The ‘Friends’ Theme Song Briefly Killed the Band That Recorded It

The Rembrandts went from being a ‘hip, cool band’ to playing afternoon shows for suburbanites
The ‘Friends’ Theme Song Briefly Killed the Band That Recorded It

When a peppy pop-rock duo from Los Angeles called The Rembrandts signed on to sing the theme song for some rinky-dink sitcom about a bunch of pretty white people in New York drinking coffee, no one told them life was gonna be this way.

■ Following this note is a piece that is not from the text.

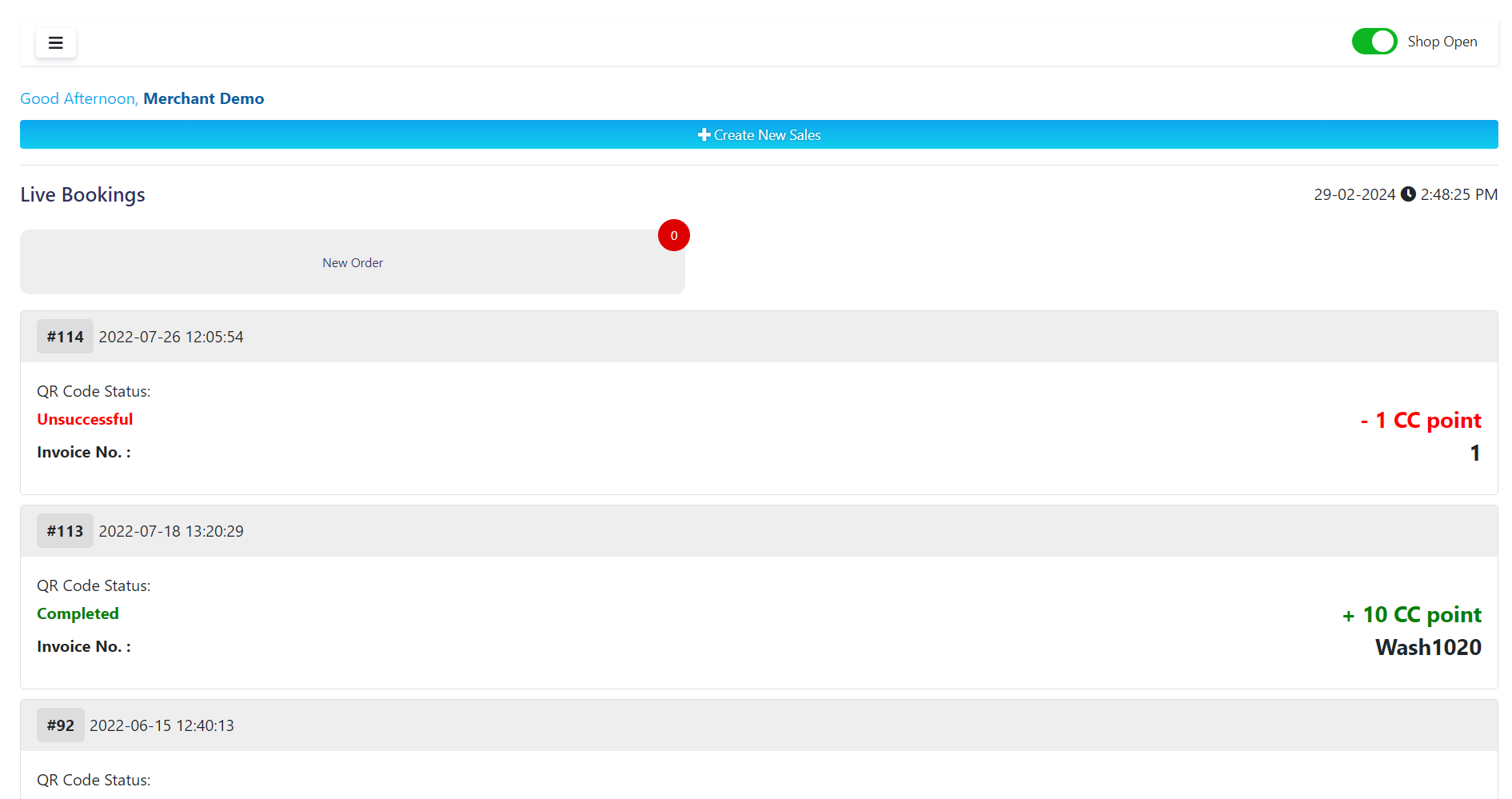
Task: Click the 29-02-2024 date display
Action: coord(1354,194)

“I’ll Be There For You” is arguably the most recognizable opening tune in the history of television, but the band behind the hit has a complicated relationship with the Friends theme that proved to be their biggest break. In an interview with The Guardian, Danny Wilde, one half of The Rembrandts, reflected on the impact the song and its iconic four claps had on him and his music partner Phil Solem. Wilde revealed that he and Solem initially forbade the studio from putting their band name in the show’s credits for fear of being labeled “sellouts,” explaining that, once the word got out that The Rembrandts were behind the tune, “it killed our cool vibe” — as well as Wilde and Solem’s collaboration. 

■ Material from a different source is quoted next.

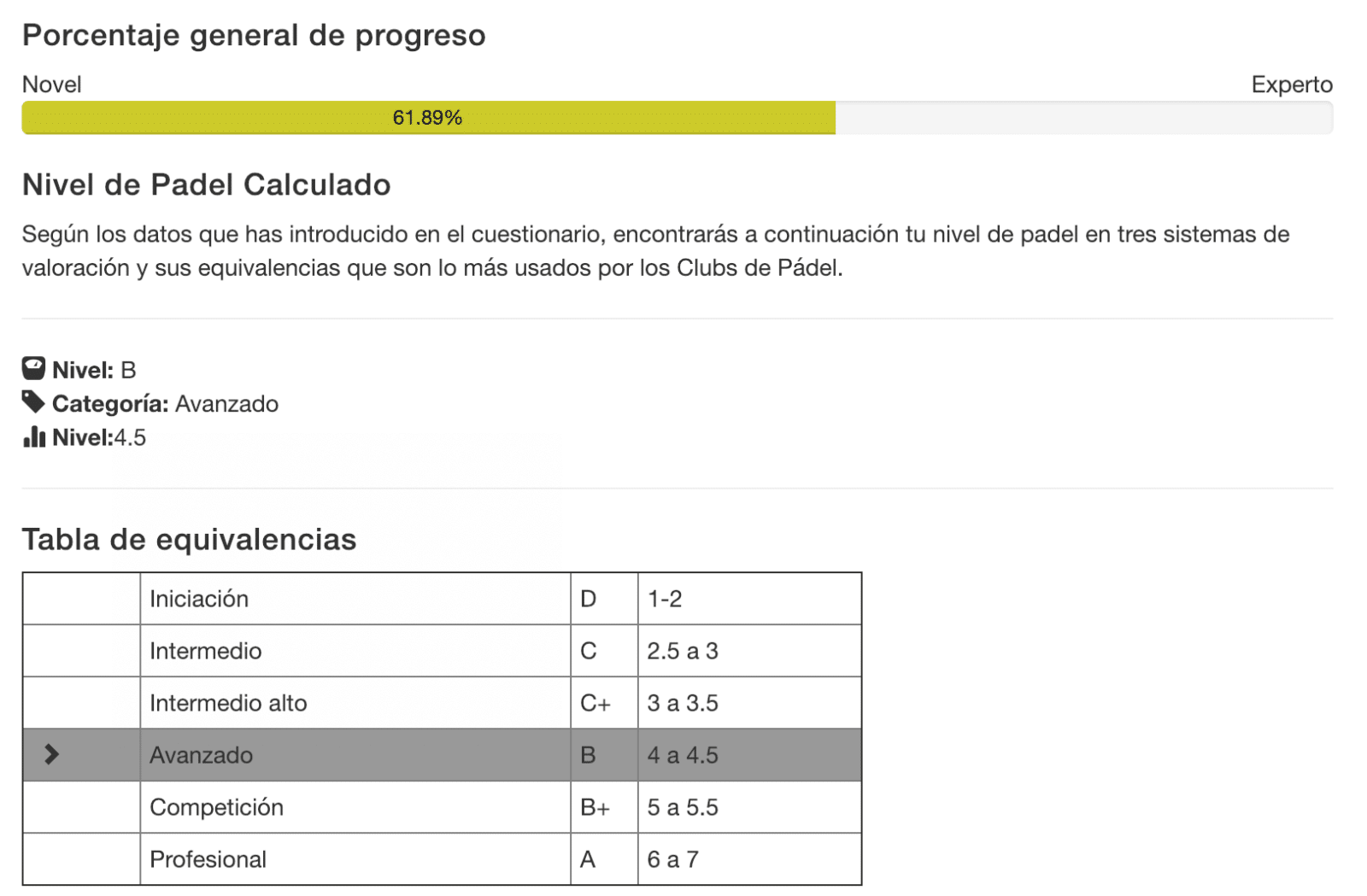This screenshot has width=1367, height=896.
Task: Select the highlighted Avanzado cell
Action: 355,755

I guess they weren’t there for each other.

“It all happened wildly fast,” Wilde began. “Our manager said a sitcom was looking for a theme song and Kevin Bright, the show’s executive producer, was a Rembrandts fan. Would you be interested?” Friends producers David Crane and Marta Kauffman originally attempted to license R.E.M.’s “Shiny Happy People” for their new show, but after they failed to secure the rights, the co-creators decided to create an original song with lyrics written by themselves.

Just two days later, The Rembrandts were in the studio ready to record what would become their biggest hit. However, production hit a snag that should feel familiar to anyone in the entertainment industry when the suits upstairs insisted on their own involvement in the creative process. As Wilde explained, “The producers came to the studio and wanted to do the handclaps, but they couldn’t get it at all,” which is especially ironic seeing how tens of millions of fans would go on to absolutely nail the claps during countless intro sequences over the next three decades. “We were like: ‘Guys, it’s just four claps.’ They did a few takes, we told them it was fine, then after they left, we erased it and put in our own.”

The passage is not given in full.